The main existing result for $CUR$ matrix decompositions is the following.
- Theorem (Drineas et al. [DrineasMM-06b]). Given a matrix $A \in \mathbb{R}^{m \times n}$ and an integer $k \ll \min \{m,n\}$, there exist randomized algorithms such that if $c = O(\epsilon^{-2} k \log k \log (1/\delta))$ columns of $A$ (in expectation) are chosen to construct $C$, and then $r = O(\epsilon^{-2}c \log c \log (1/\delta))$ rows of $A$ (in expectation) are chosen to construct $R$, then with probability at least $1-\delta$,
- \begin{equation*}\newcommand{\FNorm}[1]{\|#1\|_{\rm F}}\FNorm{A - CUR} \leq (1+\epsilon) \FNorm{A-A_k}.\end{equation*}
- Here, the matrix $U$ is a weighted Moore-Penrose inverse of the intersection between $C$ and $R$, and $A_k$ is the best rank-$k$ approximation to $A$. The randomized algorithm runs in time $O(\operatorname{SVD}(A_k))$, which is the time required to compute the best rank-$k$ approximation to the SVD [GolubV-89].

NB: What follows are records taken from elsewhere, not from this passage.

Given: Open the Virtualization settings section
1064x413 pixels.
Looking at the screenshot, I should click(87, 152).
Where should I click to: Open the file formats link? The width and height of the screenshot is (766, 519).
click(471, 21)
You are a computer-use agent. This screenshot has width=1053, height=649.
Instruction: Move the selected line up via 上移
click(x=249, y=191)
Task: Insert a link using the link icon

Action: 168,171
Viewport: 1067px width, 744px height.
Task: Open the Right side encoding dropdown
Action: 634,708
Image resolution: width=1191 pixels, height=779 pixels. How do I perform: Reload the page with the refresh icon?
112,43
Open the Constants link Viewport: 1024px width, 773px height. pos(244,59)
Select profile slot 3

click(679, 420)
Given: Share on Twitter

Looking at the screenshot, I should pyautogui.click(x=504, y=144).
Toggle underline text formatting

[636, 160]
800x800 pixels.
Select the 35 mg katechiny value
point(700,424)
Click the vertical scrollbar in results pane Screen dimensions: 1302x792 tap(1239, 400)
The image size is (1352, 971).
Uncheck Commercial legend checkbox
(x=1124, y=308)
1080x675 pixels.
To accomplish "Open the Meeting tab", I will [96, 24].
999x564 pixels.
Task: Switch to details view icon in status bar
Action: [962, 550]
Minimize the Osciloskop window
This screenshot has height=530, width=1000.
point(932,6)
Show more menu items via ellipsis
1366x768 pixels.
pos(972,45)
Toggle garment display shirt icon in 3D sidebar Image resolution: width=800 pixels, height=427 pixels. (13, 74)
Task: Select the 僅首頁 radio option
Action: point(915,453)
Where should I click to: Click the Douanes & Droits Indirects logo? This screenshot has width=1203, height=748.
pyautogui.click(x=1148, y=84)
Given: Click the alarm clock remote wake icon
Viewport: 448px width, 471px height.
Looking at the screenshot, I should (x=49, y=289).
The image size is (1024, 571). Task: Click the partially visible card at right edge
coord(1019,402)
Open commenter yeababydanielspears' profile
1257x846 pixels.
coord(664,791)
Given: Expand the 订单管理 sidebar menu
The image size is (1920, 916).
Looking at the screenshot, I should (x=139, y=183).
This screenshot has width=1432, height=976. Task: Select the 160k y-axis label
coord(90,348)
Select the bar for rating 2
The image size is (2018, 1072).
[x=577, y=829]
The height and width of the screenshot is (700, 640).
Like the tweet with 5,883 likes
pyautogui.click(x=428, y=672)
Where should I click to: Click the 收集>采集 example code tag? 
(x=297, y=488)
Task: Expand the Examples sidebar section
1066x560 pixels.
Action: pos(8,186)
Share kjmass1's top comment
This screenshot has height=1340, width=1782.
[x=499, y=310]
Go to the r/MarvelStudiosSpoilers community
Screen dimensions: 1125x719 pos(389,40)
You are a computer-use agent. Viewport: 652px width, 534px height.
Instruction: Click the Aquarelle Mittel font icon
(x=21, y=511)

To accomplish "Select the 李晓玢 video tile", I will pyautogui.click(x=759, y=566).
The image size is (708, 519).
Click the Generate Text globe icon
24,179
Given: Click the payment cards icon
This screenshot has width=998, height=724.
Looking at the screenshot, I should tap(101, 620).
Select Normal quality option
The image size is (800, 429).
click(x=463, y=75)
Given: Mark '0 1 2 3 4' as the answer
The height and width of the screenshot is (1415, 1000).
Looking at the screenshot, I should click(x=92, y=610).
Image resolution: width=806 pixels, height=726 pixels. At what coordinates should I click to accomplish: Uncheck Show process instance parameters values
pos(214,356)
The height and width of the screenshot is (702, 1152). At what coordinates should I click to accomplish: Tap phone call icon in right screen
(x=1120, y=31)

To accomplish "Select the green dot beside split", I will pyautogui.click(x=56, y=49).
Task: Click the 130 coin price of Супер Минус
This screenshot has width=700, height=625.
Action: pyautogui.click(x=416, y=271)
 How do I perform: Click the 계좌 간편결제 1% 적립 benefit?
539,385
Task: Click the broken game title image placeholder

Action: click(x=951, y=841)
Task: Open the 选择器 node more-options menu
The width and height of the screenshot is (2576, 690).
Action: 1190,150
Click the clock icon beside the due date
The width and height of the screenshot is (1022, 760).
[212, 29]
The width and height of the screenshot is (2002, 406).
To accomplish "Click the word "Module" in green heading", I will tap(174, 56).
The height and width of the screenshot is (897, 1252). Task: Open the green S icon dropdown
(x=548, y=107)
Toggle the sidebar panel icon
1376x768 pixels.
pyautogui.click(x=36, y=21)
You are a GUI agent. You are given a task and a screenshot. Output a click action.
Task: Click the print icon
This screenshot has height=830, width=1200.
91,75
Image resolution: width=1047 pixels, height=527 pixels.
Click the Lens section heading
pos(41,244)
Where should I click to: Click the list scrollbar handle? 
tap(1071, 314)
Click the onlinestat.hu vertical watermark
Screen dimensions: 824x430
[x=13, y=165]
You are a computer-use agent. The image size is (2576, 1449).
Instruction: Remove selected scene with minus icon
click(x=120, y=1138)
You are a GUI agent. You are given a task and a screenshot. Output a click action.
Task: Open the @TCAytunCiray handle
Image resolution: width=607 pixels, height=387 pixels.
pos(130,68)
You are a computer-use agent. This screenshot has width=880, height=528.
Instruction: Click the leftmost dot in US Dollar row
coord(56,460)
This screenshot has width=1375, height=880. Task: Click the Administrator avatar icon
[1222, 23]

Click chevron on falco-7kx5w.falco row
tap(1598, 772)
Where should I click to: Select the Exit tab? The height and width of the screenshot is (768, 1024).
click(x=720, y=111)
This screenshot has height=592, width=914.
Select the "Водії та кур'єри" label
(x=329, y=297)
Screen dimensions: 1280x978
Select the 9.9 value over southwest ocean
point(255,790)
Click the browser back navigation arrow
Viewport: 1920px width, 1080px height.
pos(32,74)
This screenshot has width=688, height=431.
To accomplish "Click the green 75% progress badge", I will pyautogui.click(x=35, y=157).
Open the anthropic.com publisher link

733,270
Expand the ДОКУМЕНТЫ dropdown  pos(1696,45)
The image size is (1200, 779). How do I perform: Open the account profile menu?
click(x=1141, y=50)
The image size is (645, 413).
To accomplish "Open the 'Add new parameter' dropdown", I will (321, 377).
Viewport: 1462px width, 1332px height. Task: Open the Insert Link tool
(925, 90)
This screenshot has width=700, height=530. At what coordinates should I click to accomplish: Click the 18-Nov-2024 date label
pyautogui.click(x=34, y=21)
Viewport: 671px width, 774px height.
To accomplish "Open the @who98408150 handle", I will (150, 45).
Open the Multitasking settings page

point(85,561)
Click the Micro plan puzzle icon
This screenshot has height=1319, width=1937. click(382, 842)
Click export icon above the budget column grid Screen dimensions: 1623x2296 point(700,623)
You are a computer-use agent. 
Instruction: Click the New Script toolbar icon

Many important questions remain open within the context of $CUR$-type decompositions. The most important one is to devise deterministic algorithms. Whereas, from a theoretical viewpoint, the randomized algorithms are satisfactory, deterministic algorithms would be much preferable. Results of Gu and Eisenstat [GuE-96] and Stewart [Stewart-99,Stewart-04] may help towards this goal. Also relevant is work by Goreinov, Tyrtyshnikov, and Zamarashkin [GoreinovTZ-97,GoreinovT-01] that was motivated by applications such as scattering, in which large coefficient matrices have blocks that can be easily approximated by low-rank matrices. They showed that if the matrix $A$ is approximated by a rank-$k$ matrix to within an accuracy $\epsilon$ then there exists a choice of $k$ columns and $k$ rows, i.e., $C$ and $R$, and a low-dimensional $k \times k$ matrix $U$ constructed from the elements of $C$ and $R$, such that $A \approx CUR$ in the sense that $\newcommand{\TNorm}[1]{\|#1\|_2}\TNorm{A-CUR} \le \epsilon f(m,n,k)$, where $ f(m,n,k) = 1 + 2\sqrt{km} + 2\sqrt{kn} $. In [GoreinovTZ-97], the choice for these matrices is related to the problem of determining the minimum singular value $\sigma_k$ of $k \times k$ submatrices of $n \times k$ orthogonal matrices. In addition, in [GoreinovT-01] the choice for $C$ and $R$ is interpreted in terms of the maximum volume concept from interpolation theory, in the sense that columns and rows should be chosen such that their intersection $W$ defines a parallelepiped of maximum volume among all $k \times k$ submatrices of $A$.
A second research topic is to improve the error bounds of previous results, and improve the dependency of the number of sampled columns and rows on $k$ and $\epsilon$. Again, the aforementioned results from the numerical linear-algebra community will serve as starting points.